RECORDS TO USE section start

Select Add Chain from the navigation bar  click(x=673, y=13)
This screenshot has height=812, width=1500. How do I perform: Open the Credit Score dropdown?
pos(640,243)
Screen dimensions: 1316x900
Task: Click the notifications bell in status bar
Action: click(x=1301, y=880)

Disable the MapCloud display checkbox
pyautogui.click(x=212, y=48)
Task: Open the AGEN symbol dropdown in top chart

RECORDS TO USE section end
RECORDS TO USE section start

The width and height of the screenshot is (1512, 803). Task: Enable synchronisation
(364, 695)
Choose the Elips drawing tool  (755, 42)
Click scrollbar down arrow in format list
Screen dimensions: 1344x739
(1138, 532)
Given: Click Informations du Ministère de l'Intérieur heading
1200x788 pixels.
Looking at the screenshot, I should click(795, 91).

RECORDS TO USE section end
RECORDS TO USE section start

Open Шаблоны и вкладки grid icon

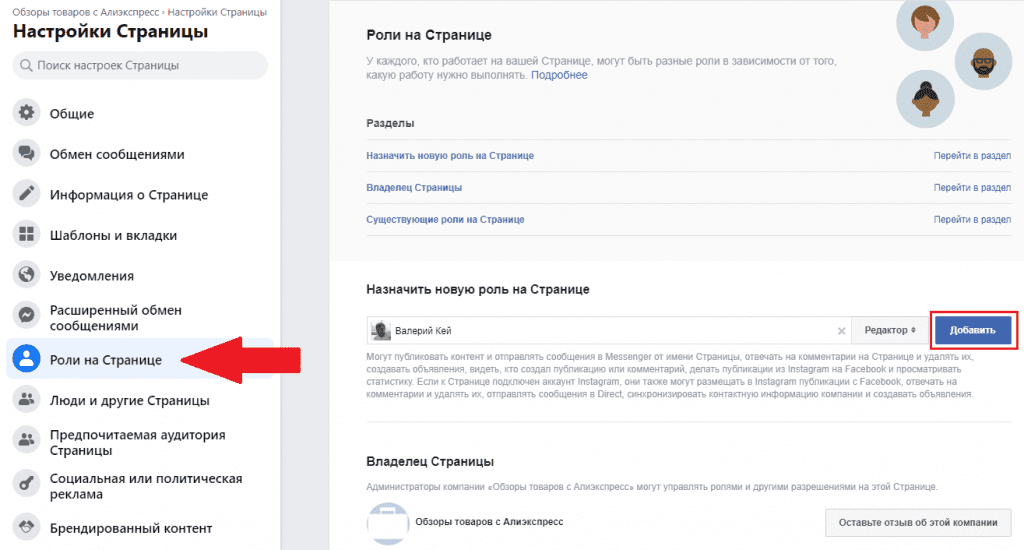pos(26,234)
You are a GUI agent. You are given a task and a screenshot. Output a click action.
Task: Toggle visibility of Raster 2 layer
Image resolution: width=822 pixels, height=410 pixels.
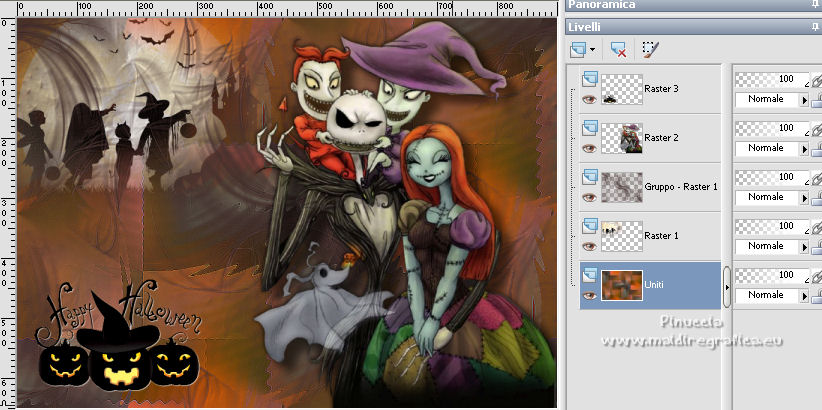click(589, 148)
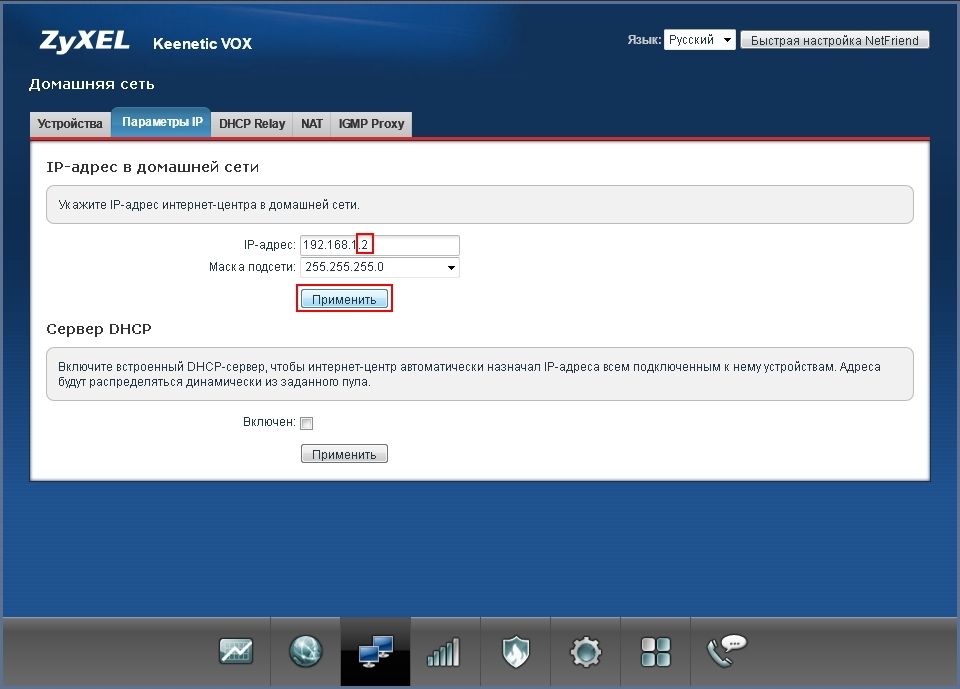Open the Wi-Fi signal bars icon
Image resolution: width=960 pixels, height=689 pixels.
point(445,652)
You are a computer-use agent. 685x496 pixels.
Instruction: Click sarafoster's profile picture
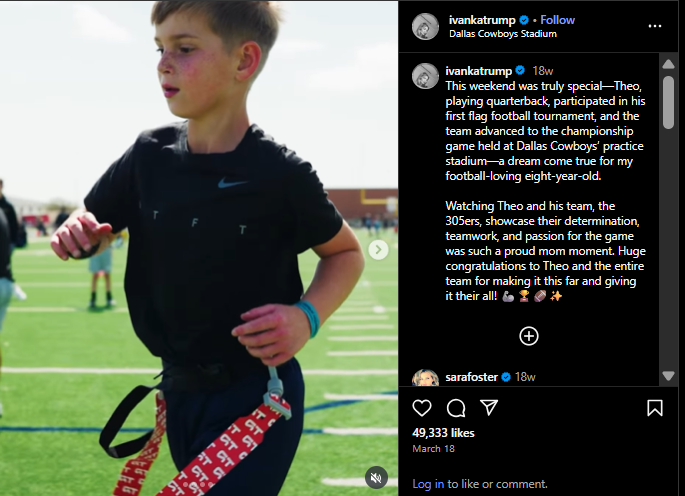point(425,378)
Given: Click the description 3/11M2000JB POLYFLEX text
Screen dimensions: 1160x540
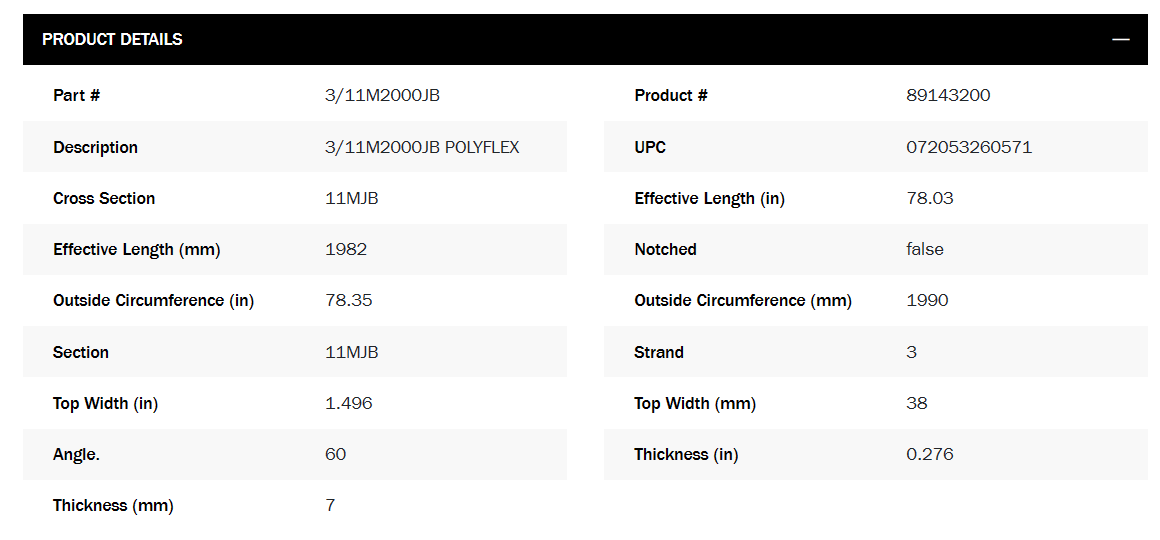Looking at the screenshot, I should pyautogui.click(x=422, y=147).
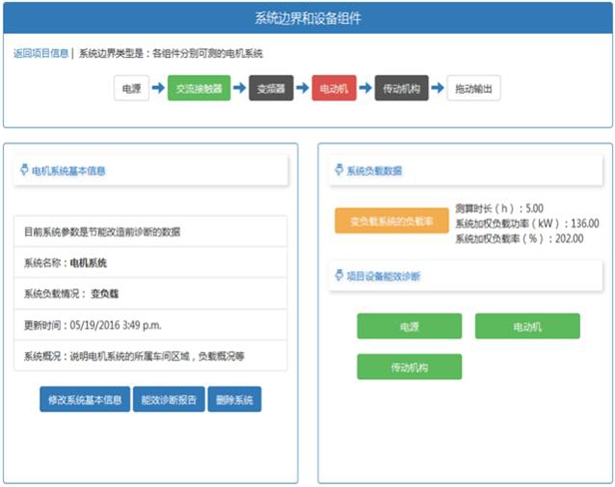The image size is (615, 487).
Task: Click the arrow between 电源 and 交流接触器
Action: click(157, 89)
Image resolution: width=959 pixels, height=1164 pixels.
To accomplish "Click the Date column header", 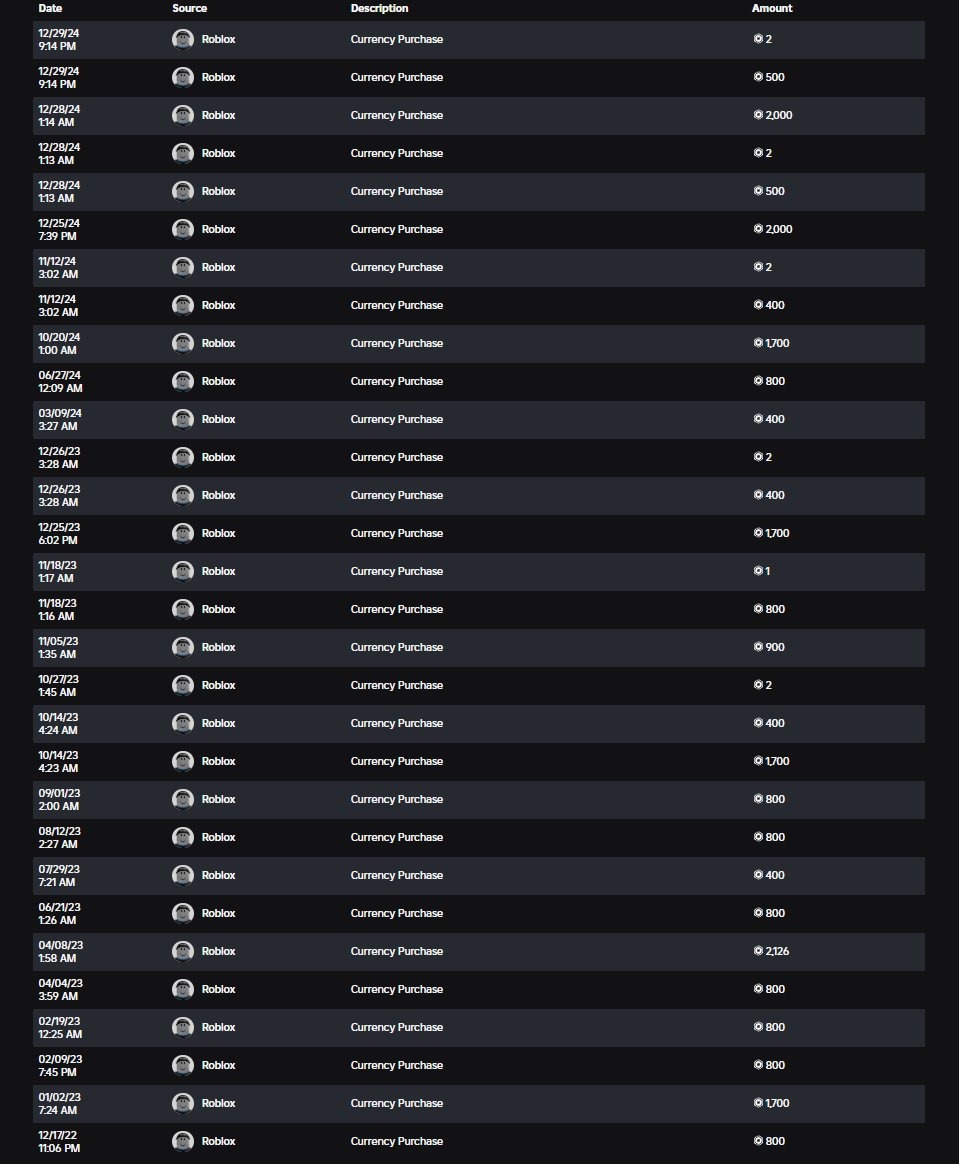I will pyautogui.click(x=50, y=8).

RECORDS TO USE section end

For the records above, state how many lines include the string "agent", giving the number and nothing else.

2